The idea for the food truck was derived from Soliman’s recently published novel, “An Arab, a Jew and a Truck.” The book tells the story of a devout Palestinian Muslim and an American Orthodox Jew who are forced by circumstance to live together and share a kosher kitchen in the Bronx. They end up starting a moving business together, and by the book’s end are dreaming of launching a kosher and halal food truck.
If it all sounds like the plot of a TV sitcom, Soliman doesn’t mind.
“I have spent years and had numerous meetings trying to get energy projects to work with Israeli and Arab officials, then a government minister leaves or Hamas fires a rocket or Israel launches an attack and the whole thing becomes hostage to who’s in power,” he said. “When political structures are shaky, it’s the grass roots that can really make a difference. I started to think, let’s literally take it to the streets.”
Washington has plenty of activists, but a lot of them wear suits and walk the halls of Congress. People like Soliman are known by freedom-of-speech advocates as “protest innovators,” said John W. Whitehead, president of the Rutherford Institute, a civil liberties group that is taking the case of Rives Miller Grogan, who climbed a tree on the Mall to declaim against abortion on Inauguration Day.

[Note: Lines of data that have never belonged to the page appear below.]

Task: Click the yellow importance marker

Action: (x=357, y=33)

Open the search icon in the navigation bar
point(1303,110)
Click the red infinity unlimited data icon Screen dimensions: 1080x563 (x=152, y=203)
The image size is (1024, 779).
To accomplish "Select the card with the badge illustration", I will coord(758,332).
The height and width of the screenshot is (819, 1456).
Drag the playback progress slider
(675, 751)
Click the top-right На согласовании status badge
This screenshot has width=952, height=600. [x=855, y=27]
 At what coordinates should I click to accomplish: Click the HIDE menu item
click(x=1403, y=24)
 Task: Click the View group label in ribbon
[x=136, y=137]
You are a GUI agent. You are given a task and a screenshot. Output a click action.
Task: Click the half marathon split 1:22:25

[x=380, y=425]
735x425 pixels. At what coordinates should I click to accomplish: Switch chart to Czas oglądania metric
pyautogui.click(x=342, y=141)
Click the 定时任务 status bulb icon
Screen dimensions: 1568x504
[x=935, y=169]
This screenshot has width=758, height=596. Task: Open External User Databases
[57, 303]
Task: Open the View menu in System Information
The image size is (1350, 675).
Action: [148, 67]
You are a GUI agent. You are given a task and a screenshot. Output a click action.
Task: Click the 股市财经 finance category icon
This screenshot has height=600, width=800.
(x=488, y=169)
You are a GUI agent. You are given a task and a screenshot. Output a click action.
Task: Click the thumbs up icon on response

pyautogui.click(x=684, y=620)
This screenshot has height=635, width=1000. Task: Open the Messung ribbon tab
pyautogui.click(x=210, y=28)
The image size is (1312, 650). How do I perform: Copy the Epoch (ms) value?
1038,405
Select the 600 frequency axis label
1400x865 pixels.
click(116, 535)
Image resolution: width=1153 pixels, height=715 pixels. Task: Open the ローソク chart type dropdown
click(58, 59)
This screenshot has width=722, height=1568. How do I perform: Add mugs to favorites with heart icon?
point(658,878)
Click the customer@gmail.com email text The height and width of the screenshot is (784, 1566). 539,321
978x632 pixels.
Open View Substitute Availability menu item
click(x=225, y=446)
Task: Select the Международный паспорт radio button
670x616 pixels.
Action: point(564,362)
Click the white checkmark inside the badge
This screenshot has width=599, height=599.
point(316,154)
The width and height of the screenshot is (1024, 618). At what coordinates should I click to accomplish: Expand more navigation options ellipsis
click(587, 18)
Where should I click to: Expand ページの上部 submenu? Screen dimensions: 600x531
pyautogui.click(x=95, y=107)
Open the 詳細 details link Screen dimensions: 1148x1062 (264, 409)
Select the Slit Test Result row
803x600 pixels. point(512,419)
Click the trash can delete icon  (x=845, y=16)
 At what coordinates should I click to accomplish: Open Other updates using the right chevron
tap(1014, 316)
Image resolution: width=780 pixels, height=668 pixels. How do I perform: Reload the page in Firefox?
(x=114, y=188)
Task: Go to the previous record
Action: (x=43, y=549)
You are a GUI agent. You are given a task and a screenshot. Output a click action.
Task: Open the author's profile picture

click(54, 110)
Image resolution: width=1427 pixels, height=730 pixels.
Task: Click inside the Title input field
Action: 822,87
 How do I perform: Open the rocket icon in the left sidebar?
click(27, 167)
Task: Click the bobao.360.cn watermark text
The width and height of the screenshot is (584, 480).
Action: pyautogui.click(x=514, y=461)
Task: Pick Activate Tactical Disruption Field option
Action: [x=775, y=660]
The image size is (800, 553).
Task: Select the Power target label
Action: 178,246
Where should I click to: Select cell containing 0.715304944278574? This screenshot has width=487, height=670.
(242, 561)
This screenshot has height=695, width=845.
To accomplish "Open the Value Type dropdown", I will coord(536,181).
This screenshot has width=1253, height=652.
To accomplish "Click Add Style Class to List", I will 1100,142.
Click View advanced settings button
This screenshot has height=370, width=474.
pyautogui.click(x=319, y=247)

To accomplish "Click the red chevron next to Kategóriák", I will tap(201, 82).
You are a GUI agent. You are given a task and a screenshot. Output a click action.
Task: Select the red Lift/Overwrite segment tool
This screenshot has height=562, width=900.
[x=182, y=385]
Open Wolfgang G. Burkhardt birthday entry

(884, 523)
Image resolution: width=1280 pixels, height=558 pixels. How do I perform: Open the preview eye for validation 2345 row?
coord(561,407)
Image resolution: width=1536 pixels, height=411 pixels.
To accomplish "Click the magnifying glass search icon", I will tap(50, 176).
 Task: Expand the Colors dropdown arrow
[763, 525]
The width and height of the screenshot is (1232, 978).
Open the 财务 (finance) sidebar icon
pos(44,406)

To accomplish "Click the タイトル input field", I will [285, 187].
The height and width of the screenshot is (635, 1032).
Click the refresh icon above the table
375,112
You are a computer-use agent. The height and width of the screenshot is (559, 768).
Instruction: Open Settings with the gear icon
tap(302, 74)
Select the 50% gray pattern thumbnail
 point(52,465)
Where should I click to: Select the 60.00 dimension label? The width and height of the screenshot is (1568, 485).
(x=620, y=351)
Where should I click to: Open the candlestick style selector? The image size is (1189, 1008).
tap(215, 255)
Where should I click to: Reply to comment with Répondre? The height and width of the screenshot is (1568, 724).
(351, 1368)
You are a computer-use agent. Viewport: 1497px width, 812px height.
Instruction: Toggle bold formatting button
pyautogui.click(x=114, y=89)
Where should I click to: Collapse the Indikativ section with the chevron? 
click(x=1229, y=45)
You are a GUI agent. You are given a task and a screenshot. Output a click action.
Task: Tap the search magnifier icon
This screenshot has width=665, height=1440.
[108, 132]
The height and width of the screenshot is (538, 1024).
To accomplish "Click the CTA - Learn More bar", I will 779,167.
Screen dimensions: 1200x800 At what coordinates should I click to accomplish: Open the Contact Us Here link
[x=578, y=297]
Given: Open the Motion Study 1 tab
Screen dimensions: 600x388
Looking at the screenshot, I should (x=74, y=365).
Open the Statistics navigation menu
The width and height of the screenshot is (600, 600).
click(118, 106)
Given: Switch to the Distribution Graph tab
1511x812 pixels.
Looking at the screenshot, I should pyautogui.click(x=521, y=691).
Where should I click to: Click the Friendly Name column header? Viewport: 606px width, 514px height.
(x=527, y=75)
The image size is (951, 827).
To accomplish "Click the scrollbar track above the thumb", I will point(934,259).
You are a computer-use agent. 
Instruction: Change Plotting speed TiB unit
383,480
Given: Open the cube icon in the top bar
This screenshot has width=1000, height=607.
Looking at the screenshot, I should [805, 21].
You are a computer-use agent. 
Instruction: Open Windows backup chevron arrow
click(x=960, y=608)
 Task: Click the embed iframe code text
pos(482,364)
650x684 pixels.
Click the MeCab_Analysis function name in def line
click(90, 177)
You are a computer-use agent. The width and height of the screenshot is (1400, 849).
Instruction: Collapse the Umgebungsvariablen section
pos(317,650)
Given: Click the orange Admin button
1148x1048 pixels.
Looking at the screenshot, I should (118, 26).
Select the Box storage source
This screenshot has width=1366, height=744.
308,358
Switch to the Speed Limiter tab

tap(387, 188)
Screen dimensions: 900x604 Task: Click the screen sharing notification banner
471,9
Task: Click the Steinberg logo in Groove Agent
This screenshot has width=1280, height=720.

“It’s kooky and quirky, but it’s also really promising and a neat sign,” Whitehead said. “We are living during a time when ordinary Americans feel like they aren’t being heard, so what’s happening is, people are frustrated, they come to Washington and find ways to get attention.”
Soliman has a PhD in mechanical engineering, perhaps not surprisingly from the University of California at Berkeley. He remembers fierce debates over Israel and Palestine when he was a graduate student there in the early 1960s.
“Each side stubbornly stuck to his or her rigid position,” he said. “Those debates disturbed me because they left me feeling that there was an endemic hatred between Arabs and Jews, while ignoring the fact that Arab societies historically included Muslims, Christians and Jews.”
Raised in Cairo, Soliman has happy memories of his Jewish neighbors coming over for weekly card games with his parents. “I was always really haunted by how polarized and hostile things became” in later years, he said.
He started to write his novel in 1977, inspired by Egyptian President Anwar Sadat’s historic visit to Israel, which launched peace negotiations between the two countries. But he put the book aside to work and raise a family, finishing his writing only recently.
“Sadly, all these years later, the issues were the same,” said Soliman, who added that his wife is Christian and his son married a woman who is half Jewish. “I am someone who really believes that people can move past politics,” he said.
Some Washington activists who also happen to be entrepreneurs think Soliman’s timing is perfect. Nick Vilelle, 33, is one of the founders of Cause, which calls itself a “philanthropub” and opened three months ago in the U Street corridor. All the restaurant’s profits go to a rotating list of causes.
“It’s the sort of thing, that, if it’s going to work anywhere, it’s Washington, because we have this socially aware population and this nonprofit population and everybody is young and wants to go out,” said Vilelle, a former Peace Corps volunteer in Africa.
Soliman, he said, is an example “of someone willing to push the envelope and re-imagine activism.”
So what will the food truck serve?
“I’m choosing falafel because both Israelis and Arabs claim it’s their native food,” Soliman said. “Maybe if they can reconcile their falafel differences, they can make peace,” he said and added with a laugh, “Somebody can call Larry David! This really does sound like a sitcom.”